Pour en finir avec Camus IV

Les qualités d’écrivain prêtées à Camus relèvent d’une appréciation subjective qui, quoi qu’on en pense, n’est pas discutée ici. Ce qui est en cause, c’est le statut d’idéologue, voire de moraliste, qui lui est conféré et dont je soutiens qu’il est fondé sur une pensée profondément conservatrice. C’est ici que j’attendrais, éventuellement, des remarques visant à infirmer mon propos. Passons ainsi sur la pose « libertaire » qui prête à sourire lorsqu’on voit le supposé révolté anarchiste accepter sans barguigner les honneurs hautement officiels et institutionnels du Nobel! Mais surtout, Camus a mené avec acharnement ce qu’un site ultralibéral appelle avec jubilation « sa lutte contre le communisme » (www.liberaux.org). Camus a été un anticommuniste virulent ce qui lui a valu et lui vaut encore la plus grande part de sa gloire et rend d’autant plus malencontreux ce communiqué hâtif et mal informé du PCF, daté du 20.11.2009 : c’est une chose de s’indigner de l’instrumentalisation de l’ « immense » écrivain par Sarkozy sous prétexte de panthéonisation ; c’en est une autre d’ignorer que Camus n’a magnifié la révolte que pour mieux jeter l’anathème sur la révolution et que son « combat pour l’Algérie » a été un combat pour le moins douteux (j’y reviendrai).

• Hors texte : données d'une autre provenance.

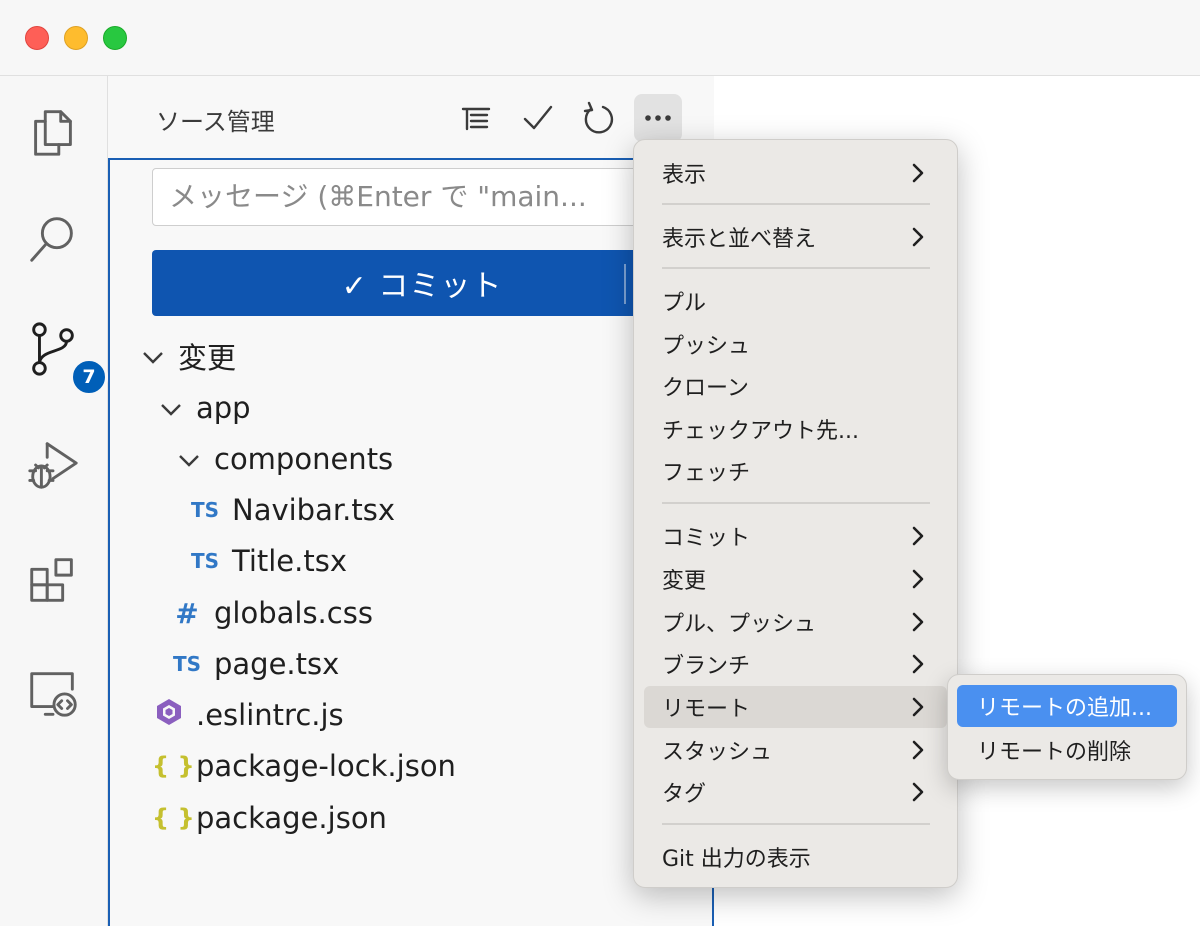 The height and width of the screenshot is (926, 1200). I want to click on menu-item-remote: リモート, so click(796, 707).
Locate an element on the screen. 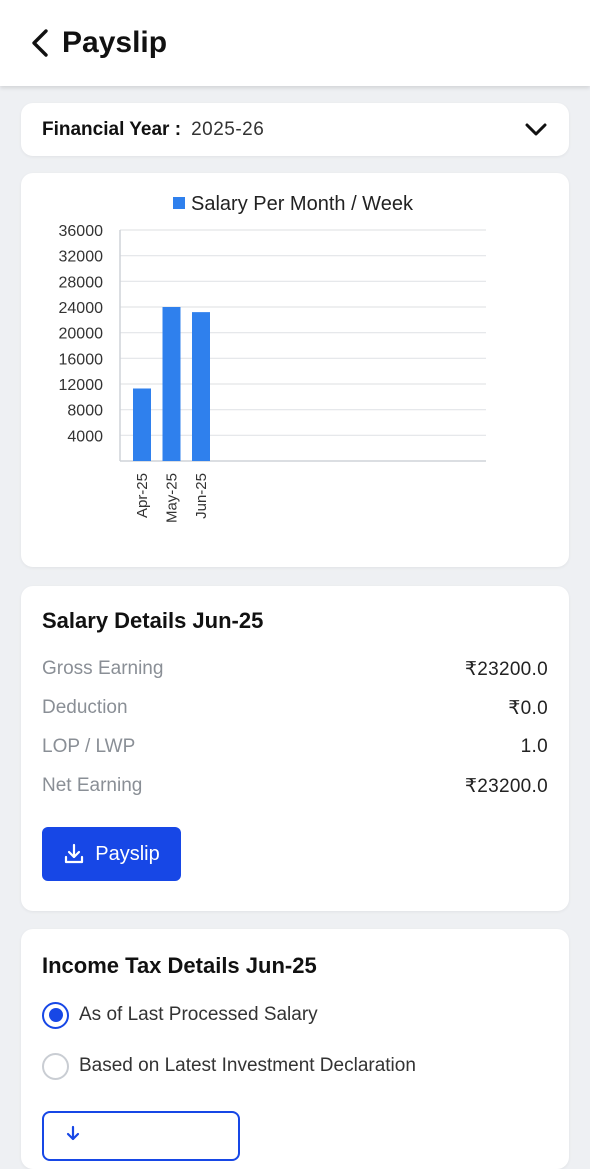  y-tick-label: 28000 is located at coordinates (82, 282).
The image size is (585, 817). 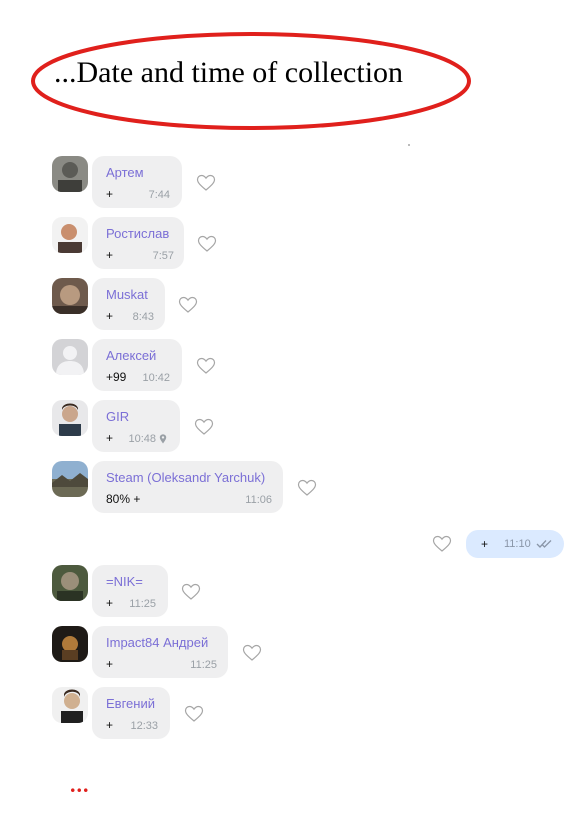 What do you see at coordinates (163, 439) in the screenshot?
I see `location-pin-icon` at bounding box center [163, 439].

De nombreux contemporains ont relevé l’indigence de l’analyse faite par Camus d’un marxisme réduit à un messianisme et une prophétie qui sont évidemment totalement étrangers à la pensée de Marx. Camus ne voit qu’un « messianisme utopique des plus contestables » et une « prophétie » nantie d’ « aspects apocalyptiques ». Il invente même une « parousie » (second avènement du Christ : c’est d’un chic!) du mouvement révolutionnaire ainsi rétréci à un mysticisme sectaire et effrayant. André Breton et les surréalistes l’avaient déjà ridiculisé à propos de Sade et Lautréamont, Benjamin Péret, dans un article par ailleurs violemment antistalinien, démolit avec férocité son antimarxisme de pacotille (« Le Révolté du dimanche », La Rue, 3ème trimestre 1952, à voir sur www.melusine.univ-paris3.fr ). Benjamin Péret montre que Camus, en fait, ne connaît Marx qu’à travers la Sociologie du communisme de Jules Monnerot qui était une sorte d’antimarxiste officiel de la IVème République. Benjamin Péret souligne que L’Homme révolté ne vise pas à comprendre notre temps mais à l’adapter aux idées de Camus et commente : « la violence de la révolution ne fait que répondre à la violence permanente de la société capitaliste. Elle est le geste du condamné qui étrangle son garde-chiourme pour recouvrer sa liberté ».

On pourrait dresser une liste des erreurs grossières dues à une connaissance de seconde main. Ainsi Marx n’a jamais prétendu que « l’extrême misère » pouvait mener à la « maturité politique ». Bien au contraire, il considère, avec la notion de lumpenprolétariat, le fameux « prolétariat en haillons », sans conscience de classe, que cette misère donne une masse de manoeuvre à la bourgeoisie. Camus fait encore semblant de croire que Marx aurait théorisé la fin de l’histoire avec la fin de la lutte des classes. Un contresens de plus : Marx affirme à l’inverse que c’est avec la société sans classes que l’histoire commence, tout le reste n’étant que préhistoire! Camus déclare péremptoirement que le matérialisme et la dialectique sont incompatibles et découvre que la marxisme est un déterminisme historique ce qui nous vaut cette perle selon laquelle « Marx avait la philosophie courte de son siècle »! Comment ne pas hausser les épaules lorsqu’il affirme que Marx s’est trompé sur le capitalisme parce que « le capitalisme a appris les secrets de la planification » : non seulement Marx ne s’est pas trompé mais aujourd’hui, avec la crise, de nombreux économistes libéraux admettent eux-mêmes la justesse de ses analyses et l’on assiste à un véritable « retour à Marx ». Pour Camus, la « prodigieuse ambition du marxisme », l’émancipation humaine, n’est qu’une « prédication démesurée ». Lui, il est pour la mesure, c’est-à-dire, comme dit J.J. Brochier, une « philosophie molle de boutiquier » radical-socialiste. D’où l’invention in extremis de cette obscure « pensée de midi » censée s’opposer à « l’idéologie allemande » (Hegel, Marx). On voit qui est le plus court.